• [WHAT THIS EXERCISE ASKS]
1: From the Adios forum thread, extract the text starting at "## D_Brady (Mar" and ending at "JDenz (Mar 3, 2003)".
2: In the Adios forum thread, what does Brother John say he will do before he gets back on to bother everyone?
3: Proceed with the Adios forum thread from the point where it stops.

• [PASSAGE]
※
# Adios



## Brother John (Mar 3, 2003)

Well brother's and sisters...
Soon I won't be able to get on martial talk (or the other forums) at all for some time. My computer at home is fried and I'm changing jobs VERY soon... so I won't even get to get on my office computer between meeting with clients. 
As soon as I construct a new computer I'll get back on to bother you all some more.
Later yall
Your Brother
John
:wavey: 
(I'm not gone yet... but soon)


----------



## D_Brady (Mar 3, 2003)

:wah:  You will be missed HURRY back or go to the library or find some who works off hours than you and just well ya know go in and see if his computer is working. You would be doing him a great service keeping it warm for him.

 I always say charity should be kept secret so don't tell him


----------



## JDenz (Mar 3, 2003)

see you soon


----------



## tshadowchaser (Mar 3, 2003)

Best of luck on the job> and I hope your able to get a new computer soon.
tshadowchadow

PS ther is always the libary


----------



## Brother John (Mar 3, 2003)

> PS ther is always the libary


I've got so many oars in the watter right now, time doesn't alow a trip to the Library really.
sorry
believe me.
Your Bro.
John


----------



## arnisador (Mar 3, 2003)

Good luck!


----------



## jfarnsworth (Mar 3, 2003)

Good luck in your journey.:asian:


----------



## cali_tkdbruin (Mar 3, 2003)

We'll see/read you again soon... :wavey:


----------



## Jill666 (Mar 3, 2003)

Don't know what I'll do without your dancing men- I'll have to resort to staring blankly at shiny objects. :erg: 

Hope all your transitions go well and you find yourself pleased with the turn your life has taken 

:sadsong: 

Enough of that. 

Sister Jill666
(boy there's something really wrong about that but I can't figure out what...hmmmm)


----------



## rachel (Mar 3, 2003)

Good luck. get back soon.


----------



## jeffkyle (Mar 3, 2003)

Been nice knowing you "Your"......:rofl:


----------



## stacks (Mar 4, 2003)

brother John 
sorry about your pc, hope to see you on MT again very soon.
remember after you close the door behind you and enter a new one, you enter into a new begining. its the hard jobs that make us better people 

stacks


----------



## brianhunter (Mar 4, 2003)
※
• [RAW RECORDS]
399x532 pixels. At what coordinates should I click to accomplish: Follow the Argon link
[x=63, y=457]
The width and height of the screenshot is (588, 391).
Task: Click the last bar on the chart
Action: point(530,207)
※
• [ANSWERS]
1:
## D_Brady (Mar 3, 2003)

:wah:  You will be missed HURRY back or go to the library or find some who works off hours than you and just well ya know go in and see if his computer is working. You would be doing him a great service keeping it warm for him.

 I always say charity should be kept secret so don't tell him


----------



## JDenz (Mar 3, 2003)

2: He will construct a new computer.

3:
> _Originally posted by Brother John _
> *Well brother's and sisters...
> Soon I won't be able to get on martial talk (or the other forums) at all for some time. My computer at home is fried and I'm changing jobs VERY soon... so I won't even get to get on my office computer between meeting with clients.
> As soon as I construct a new computer I'll get back on to bother you all some more.
> ...



Ill call you, I have enough parts at home we could probably do something to at least keep you online.....you want to bring your machine by?


----------



## JD_Nelson (Mar 4, 2003)

I get the point,

I will call you tonight so we can get an order put together to build up the new machine.  

Man there is so much love on this post it is scary.   If all of you ever saw brother john i dont think you would love him so much.   You really cant even do clutching feathers to him!!!


I will try to call you tonight so we can decide on the new machine parts.   

Your limping Student.


JD


----------



## jeffkyle (Mar 4, 2003)

> _Originally posted by JD_Nelson _
> *I get the point,
> 
> I will call you tonight so we can get an order put together to build up the new machine.
> ...



I have seen him...he isn't half bad!


----------



## Brother John (Mar 4, 2003)

Thanks Jeff, I apreciate it.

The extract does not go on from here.